:: Exercise brief ::
In the entries below, tally the lines that contain the string "section", then state that number alone.

:: Data under study ::
----

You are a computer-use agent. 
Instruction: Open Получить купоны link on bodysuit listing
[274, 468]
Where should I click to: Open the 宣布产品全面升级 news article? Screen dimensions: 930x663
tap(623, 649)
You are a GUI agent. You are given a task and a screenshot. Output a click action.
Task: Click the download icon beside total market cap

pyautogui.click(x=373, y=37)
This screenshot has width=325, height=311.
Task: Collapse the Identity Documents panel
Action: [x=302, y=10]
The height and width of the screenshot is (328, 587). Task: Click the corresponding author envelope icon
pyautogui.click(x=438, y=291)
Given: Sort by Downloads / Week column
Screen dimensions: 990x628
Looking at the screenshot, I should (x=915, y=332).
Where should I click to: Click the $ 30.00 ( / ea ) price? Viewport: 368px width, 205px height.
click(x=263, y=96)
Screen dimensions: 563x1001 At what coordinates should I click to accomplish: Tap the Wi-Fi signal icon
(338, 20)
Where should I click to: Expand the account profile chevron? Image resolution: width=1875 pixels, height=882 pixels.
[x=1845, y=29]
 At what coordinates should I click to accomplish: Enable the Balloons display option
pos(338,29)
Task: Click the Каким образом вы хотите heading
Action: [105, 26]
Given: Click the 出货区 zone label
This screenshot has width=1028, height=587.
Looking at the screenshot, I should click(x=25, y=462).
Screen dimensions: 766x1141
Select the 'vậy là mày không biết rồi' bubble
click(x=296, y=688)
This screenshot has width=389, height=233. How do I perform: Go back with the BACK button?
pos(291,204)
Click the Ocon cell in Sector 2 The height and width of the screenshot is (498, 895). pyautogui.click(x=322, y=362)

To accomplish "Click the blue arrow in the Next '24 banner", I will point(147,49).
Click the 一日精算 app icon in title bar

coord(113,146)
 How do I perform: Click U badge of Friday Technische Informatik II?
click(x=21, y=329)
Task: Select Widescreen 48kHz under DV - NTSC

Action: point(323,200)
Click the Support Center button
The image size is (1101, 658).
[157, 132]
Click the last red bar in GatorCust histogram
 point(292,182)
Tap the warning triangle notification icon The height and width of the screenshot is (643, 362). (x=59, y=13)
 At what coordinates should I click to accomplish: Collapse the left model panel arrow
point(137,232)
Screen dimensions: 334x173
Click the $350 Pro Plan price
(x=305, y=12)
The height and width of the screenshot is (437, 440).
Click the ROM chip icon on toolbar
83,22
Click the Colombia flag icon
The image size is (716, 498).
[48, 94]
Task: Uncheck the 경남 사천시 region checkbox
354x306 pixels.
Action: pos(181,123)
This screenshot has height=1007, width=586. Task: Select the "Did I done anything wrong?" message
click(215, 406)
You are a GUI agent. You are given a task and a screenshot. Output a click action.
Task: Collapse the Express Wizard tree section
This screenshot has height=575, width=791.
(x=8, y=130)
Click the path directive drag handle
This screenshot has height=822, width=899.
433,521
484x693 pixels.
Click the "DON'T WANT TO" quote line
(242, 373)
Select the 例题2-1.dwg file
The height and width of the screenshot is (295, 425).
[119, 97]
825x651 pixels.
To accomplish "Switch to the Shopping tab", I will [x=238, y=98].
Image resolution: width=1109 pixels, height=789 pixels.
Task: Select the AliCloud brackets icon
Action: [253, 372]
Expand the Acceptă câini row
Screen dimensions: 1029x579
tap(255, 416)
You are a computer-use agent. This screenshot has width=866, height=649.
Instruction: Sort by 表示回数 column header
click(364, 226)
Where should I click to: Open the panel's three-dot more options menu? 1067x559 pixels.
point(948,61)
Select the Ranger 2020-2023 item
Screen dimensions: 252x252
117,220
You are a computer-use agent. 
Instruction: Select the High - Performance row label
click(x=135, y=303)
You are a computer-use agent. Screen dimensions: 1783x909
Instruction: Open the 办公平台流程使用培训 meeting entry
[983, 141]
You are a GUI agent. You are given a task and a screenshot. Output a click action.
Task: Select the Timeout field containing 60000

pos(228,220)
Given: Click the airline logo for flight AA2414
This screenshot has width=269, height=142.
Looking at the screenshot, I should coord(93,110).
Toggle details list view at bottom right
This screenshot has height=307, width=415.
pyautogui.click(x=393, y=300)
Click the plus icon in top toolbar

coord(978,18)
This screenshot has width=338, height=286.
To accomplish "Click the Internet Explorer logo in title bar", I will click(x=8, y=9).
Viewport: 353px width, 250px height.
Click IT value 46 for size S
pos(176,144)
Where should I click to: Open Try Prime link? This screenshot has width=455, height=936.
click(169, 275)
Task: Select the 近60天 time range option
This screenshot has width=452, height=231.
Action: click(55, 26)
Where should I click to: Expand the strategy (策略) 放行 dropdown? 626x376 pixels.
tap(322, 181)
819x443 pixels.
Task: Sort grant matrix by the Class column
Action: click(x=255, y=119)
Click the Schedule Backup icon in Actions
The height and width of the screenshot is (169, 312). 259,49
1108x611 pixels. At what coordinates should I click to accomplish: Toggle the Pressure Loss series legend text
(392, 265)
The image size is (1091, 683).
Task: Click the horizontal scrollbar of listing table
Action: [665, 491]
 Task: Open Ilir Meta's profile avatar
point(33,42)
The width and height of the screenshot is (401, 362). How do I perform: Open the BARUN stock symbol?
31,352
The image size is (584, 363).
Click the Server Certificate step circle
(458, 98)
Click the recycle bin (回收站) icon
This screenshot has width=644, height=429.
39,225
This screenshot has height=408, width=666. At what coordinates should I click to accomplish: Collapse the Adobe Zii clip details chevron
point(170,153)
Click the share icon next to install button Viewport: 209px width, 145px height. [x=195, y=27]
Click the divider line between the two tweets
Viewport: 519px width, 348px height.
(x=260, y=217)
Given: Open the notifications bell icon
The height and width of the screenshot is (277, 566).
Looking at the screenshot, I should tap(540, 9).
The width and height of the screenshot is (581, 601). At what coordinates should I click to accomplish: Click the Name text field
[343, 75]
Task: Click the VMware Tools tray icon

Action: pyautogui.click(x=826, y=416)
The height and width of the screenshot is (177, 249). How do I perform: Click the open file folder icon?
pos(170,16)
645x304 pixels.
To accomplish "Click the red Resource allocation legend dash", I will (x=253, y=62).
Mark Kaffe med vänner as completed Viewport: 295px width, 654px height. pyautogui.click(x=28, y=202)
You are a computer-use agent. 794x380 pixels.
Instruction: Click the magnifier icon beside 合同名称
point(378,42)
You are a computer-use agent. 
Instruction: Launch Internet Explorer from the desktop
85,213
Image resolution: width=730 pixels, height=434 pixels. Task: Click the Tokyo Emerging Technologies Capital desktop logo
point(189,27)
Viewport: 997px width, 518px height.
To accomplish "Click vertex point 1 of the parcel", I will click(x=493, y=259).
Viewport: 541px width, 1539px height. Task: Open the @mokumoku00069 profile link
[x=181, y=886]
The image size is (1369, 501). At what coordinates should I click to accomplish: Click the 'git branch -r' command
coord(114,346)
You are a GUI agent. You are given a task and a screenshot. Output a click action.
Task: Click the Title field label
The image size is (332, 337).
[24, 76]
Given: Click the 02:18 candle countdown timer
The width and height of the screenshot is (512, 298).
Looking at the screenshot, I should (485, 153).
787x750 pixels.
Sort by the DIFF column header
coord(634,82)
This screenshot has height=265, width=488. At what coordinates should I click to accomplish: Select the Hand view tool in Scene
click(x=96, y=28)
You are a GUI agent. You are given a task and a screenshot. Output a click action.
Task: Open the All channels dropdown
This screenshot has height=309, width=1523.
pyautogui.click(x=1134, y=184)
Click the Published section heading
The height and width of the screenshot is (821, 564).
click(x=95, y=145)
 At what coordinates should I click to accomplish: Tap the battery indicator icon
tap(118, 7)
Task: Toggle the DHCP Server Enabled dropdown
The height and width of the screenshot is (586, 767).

----

:: Answer for the task ::
2